TXT experienced strong growth in H115, with both divisions reporting y-o-y growth of 13%. The international expansion strategy is paying off – both TXT Perform and TXT Next won new customers in target overseas markets during H1. To reflect the stronger first half, we have raised our revenue and earnings estimates in FY15 and FY16. The company continues to seek acquisitions to accelerate growth in both divisions and has a strong balance sheet to support its growth strategy.

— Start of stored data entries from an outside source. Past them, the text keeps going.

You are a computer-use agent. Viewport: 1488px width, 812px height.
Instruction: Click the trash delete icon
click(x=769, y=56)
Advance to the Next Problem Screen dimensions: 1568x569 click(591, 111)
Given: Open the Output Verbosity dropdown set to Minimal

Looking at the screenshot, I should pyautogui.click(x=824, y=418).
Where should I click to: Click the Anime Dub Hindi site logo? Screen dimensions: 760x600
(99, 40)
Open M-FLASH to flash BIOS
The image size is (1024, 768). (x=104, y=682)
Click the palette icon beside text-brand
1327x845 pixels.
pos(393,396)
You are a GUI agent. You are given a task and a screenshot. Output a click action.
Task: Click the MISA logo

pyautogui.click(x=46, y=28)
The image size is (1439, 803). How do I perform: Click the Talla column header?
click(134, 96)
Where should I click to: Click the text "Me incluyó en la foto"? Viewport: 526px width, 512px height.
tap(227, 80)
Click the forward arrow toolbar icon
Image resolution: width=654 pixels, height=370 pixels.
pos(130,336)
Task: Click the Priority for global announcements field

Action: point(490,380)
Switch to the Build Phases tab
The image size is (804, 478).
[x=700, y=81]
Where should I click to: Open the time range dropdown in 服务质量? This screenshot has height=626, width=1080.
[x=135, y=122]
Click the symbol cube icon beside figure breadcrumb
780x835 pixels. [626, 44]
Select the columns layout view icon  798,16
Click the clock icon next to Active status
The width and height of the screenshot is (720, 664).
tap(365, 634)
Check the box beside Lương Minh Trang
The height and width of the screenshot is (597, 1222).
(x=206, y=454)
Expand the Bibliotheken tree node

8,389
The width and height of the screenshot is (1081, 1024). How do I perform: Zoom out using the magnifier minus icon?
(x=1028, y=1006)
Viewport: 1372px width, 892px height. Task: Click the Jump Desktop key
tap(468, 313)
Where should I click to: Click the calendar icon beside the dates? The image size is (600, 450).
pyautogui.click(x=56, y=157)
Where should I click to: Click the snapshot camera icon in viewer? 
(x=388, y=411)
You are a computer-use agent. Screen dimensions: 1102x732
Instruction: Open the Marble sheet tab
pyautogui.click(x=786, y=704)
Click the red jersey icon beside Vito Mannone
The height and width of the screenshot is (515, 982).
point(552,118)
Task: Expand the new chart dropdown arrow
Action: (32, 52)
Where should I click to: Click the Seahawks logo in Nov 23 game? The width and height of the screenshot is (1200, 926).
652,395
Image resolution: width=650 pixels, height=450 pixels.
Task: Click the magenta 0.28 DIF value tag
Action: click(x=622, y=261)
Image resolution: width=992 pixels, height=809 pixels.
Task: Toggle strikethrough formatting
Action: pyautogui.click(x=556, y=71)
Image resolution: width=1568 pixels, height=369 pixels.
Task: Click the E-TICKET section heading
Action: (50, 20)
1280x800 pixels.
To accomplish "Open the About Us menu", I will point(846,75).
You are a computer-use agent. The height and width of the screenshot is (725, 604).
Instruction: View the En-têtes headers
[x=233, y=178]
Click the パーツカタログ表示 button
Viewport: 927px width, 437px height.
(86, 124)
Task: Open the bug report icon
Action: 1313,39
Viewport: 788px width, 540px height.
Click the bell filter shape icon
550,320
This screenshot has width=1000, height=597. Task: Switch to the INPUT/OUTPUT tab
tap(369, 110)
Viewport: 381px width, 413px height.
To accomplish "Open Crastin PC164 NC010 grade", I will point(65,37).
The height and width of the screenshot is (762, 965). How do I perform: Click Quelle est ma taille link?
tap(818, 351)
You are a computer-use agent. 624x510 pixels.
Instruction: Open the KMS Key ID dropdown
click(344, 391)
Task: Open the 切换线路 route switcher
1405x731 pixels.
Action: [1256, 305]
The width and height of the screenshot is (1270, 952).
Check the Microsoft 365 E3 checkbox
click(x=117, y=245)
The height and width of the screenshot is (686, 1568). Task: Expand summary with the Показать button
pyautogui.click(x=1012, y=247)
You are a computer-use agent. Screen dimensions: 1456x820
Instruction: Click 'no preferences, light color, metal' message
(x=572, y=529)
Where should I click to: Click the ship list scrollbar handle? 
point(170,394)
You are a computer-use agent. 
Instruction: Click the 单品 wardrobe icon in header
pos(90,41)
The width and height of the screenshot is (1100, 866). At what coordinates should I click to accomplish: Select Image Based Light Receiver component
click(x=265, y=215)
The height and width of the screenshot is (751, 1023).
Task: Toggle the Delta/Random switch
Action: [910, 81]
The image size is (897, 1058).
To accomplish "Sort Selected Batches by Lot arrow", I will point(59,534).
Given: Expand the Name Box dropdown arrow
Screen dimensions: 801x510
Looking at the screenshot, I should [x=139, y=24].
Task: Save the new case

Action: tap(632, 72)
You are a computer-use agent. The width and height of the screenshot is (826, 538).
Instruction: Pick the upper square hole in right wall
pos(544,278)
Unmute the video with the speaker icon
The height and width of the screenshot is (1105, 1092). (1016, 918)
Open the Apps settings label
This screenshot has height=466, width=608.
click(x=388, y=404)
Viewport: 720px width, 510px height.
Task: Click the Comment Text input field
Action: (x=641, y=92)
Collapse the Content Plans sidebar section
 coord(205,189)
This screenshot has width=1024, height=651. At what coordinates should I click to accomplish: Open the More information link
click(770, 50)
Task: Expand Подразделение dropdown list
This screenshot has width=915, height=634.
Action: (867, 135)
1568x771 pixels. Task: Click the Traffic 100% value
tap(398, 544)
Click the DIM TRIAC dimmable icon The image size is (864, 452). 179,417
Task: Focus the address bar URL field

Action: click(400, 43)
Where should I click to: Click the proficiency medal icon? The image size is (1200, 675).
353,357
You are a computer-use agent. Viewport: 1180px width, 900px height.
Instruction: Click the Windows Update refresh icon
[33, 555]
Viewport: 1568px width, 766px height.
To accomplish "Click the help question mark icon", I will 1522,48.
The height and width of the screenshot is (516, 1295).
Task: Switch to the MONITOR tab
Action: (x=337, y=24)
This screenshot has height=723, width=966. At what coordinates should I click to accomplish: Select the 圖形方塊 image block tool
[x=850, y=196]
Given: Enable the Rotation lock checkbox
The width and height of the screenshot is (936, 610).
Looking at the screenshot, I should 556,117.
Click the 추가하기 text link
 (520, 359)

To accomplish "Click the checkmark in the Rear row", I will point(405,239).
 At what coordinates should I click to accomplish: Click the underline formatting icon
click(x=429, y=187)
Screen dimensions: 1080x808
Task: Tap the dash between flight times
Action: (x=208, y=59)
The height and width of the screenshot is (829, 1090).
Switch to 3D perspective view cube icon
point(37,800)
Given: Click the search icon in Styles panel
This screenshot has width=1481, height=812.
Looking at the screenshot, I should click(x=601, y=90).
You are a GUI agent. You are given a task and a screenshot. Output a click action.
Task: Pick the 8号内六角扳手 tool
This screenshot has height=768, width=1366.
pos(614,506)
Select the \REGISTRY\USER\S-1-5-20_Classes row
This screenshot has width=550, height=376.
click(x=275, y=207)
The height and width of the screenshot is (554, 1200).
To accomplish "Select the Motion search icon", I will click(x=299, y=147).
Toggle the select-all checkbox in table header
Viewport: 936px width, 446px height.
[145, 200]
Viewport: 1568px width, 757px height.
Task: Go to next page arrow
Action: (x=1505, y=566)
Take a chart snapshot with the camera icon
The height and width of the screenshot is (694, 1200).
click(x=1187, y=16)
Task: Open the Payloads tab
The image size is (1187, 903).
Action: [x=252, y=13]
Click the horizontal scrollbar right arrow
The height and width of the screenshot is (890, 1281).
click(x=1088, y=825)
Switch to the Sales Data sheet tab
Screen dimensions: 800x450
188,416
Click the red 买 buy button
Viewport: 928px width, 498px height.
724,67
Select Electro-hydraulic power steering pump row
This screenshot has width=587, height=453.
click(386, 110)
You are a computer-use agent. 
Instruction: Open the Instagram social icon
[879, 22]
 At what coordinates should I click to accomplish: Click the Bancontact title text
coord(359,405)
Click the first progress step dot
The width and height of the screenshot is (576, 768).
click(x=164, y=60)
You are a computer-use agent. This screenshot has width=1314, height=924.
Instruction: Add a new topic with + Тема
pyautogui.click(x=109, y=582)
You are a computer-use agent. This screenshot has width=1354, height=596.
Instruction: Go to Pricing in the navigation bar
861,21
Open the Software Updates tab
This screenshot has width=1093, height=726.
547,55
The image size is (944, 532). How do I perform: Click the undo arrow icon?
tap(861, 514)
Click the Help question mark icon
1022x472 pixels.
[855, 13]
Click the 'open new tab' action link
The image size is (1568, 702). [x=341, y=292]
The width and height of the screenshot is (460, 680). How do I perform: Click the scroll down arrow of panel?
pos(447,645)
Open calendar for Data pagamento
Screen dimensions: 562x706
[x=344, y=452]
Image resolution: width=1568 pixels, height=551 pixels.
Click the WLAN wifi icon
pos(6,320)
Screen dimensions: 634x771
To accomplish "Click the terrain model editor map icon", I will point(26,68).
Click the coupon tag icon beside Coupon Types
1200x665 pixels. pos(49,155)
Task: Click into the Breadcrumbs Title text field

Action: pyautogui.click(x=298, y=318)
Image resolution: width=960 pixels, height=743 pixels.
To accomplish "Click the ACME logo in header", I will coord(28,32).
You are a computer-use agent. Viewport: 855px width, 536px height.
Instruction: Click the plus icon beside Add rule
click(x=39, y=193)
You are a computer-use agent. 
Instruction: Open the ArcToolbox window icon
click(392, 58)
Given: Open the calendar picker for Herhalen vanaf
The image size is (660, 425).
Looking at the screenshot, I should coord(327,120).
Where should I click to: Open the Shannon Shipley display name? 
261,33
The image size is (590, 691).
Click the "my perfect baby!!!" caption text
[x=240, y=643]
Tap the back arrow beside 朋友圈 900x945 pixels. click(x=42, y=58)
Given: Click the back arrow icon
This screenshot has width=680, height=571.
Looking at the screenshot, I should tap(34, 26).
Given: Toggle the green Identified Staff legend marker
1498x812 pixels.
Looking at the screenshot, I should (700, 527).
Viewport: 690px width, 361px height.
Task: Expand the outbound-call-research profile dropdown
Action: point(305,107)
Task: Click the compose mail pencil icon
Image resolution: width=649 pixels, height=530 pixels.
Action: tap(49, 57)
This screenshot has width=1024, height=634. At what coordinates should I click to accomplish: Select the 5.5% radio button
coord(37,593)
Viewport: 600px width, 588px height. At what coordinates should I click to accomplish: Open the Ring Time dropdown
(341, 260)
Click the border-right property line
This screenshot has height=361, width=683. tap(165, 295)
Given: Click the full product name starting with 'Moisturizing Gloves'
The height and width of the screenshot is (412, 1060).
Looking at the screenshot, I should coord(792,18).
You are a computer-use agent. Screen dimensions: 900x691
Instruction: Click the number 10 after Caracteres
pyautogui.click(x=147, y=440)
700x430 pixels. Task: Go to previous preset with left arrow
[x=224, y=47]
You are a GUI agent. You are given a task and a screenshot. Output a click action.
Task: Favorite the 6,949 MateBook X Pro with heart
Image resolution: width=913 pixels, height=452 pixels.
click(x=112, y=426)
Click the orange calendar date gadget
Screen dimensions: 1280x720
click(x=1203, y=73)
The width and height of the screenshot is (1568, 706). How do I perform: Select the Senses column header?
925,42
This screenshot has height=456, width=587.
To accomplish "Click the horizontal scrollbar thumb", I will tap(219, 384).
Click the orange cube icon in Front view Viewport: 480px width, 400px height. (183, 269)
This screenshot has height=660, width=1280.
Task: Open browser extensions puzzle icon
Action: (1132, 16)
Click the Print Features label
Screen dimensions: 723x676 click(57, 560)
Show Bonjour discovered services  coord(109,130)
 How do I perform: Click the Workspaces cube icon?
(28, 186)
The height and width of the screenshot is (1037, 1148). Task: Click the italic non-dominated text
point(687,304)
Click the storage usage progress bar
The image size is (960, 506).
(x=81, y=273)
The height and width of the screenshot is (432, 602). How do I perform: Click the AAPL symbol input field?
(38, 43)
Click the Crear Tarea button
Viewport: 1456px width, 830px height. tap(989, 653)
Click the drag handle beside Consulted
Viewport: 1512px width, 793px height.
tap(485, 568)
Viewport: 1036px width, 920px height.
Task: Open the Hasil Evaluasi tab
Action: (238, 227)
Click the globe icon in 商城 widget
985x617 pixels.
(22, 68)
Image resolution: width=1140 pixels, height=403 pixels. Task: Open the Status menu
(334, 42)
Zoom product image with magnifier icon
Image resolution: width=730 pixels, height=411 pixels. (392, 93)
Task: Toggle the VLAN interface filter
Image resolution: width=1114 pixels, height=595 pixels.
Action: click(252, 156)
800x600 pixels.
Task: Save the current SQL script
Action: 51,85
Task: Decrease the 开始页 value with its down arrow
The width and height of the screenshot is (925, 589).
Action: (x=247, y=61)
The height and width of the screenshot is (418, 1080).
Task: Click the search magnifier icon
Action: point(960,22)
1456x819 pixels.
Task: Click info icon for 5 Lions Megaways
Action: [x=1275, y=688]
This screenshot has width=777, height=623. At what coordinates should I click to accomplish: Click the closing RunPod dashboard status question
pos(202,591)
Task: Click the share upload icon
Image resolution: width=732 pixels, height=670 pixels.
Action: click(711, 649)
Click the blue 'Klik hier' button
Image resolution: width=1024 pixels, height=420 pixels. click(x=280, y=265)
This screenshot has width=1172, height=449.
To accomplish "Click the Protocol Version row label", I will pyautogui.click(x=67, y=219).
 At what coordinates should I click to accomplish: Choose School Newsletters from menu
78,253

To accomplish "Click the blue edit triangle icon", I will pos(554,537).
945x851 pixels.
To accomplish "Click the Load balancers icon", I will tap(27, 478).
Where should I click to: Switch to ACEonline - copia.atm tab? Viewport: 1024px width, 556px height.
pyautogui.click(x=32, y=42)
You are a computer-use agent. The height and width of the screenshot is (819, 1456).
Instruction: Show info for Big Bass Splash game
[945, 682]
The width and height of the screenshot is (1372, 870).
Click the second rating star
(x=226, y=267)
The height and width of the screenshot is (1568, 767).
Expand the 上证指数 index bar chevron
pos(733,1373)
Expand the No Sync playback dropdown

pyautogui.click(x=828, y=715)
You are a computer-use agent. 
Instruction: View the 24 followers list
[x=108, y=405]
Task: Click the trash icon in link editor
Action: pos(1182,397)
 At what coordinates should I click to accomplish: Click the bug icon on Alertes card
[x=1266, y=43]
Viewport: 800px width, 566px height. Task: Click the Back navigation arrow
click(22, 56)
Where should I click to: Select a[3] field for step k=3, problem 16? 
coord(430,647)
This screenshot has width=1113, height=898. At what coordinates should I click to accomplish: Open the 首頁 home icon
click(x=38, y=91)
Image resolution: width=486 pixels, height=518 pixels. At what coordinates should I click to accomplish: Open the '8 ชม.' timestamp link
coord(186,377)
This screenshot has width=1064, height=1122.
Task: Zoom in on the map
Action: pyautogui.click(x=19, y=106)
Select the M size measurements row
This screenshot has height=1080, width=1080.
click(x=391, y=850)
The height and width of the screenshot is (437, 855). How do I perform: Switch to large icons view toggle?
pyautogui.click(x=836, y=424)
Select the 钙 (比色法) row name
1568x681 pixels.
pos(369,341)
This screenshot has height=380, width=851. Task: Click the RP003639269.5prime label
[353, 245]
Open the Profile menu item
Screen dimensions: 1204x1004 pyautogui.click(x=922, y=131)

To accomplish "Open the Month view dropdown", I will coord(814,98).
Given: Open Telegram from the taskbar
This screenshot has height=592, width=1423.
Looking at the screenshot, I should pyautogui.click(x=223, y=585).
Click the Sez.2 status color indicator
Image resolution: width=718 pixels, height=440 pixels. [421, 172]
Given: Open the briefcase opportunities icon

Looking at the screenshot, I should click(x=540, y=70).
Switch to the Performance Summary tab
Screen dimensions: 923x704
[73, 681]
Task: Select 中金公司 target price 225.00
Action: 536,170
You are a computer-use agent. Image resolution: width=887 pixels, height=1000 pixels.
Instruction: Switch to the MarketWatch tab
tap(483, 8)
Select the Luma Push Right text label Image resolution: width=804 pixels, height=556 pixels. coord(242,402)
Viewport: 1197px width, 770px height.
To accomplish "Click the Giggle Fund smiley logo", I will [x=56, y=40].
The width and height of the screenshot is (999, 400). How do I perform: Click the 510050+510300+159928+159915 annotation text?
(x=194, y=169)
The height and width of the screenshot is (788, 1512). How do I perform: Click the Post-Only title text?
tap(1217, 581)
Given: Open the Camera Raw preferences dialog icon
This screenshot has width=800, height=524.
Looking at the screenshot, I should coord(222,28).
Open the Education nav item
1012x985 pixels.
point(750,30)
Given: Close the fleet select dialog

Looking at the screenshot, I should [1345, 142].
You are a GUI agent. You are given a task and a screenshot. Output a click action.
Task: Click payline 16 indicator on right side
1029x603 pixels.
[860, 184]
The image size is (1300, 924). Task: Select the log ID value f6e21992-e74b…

TXT reported revenue growth of 13% y-o-y in H115, with similar growth from both TXT Perform and TXT Next. TXT Perform benefited from a large licence deal in Q215, the first for the newly opened Hong Kong office. TXT Next has seen sustained demand over the last three quarters, from both aeronautical and banking & finance customers. Normalised EBIT margins expanded by 220bp y-o-y to 9.6% despite increased investment in international expansion and product development
As a result of incorporating PACE and slightly increasing our growth assumptions for TXT Perform, we raise our FY16 revenue forecast by 11% (14% y-o-y growth) and our normalised EPS forecast by 3%, and introduce a FY17 revenue growth forecast of 6% with EPS growth of 9%. The stock trades on a P/E of 17.1x FY16e and 15.7x FY17e based on normalised EPS. This is a discount to global supply chain software vendors and a premium to European IT services companies, which is reasonable considering the current split of the business. Even after acquiring PACE, we forecast a strong net cash position and a dividend yield above 3% for FY16/17. If TXT is able to successfully integrate and grow the PACE business as well as sell TXT Next’s existing services to PACE’s international customer, we see scope for stronger growth in TXT Next and margin enhancement. For TXT Perform, key growth drivers include the North American business and the recently established Asia Pacific operations.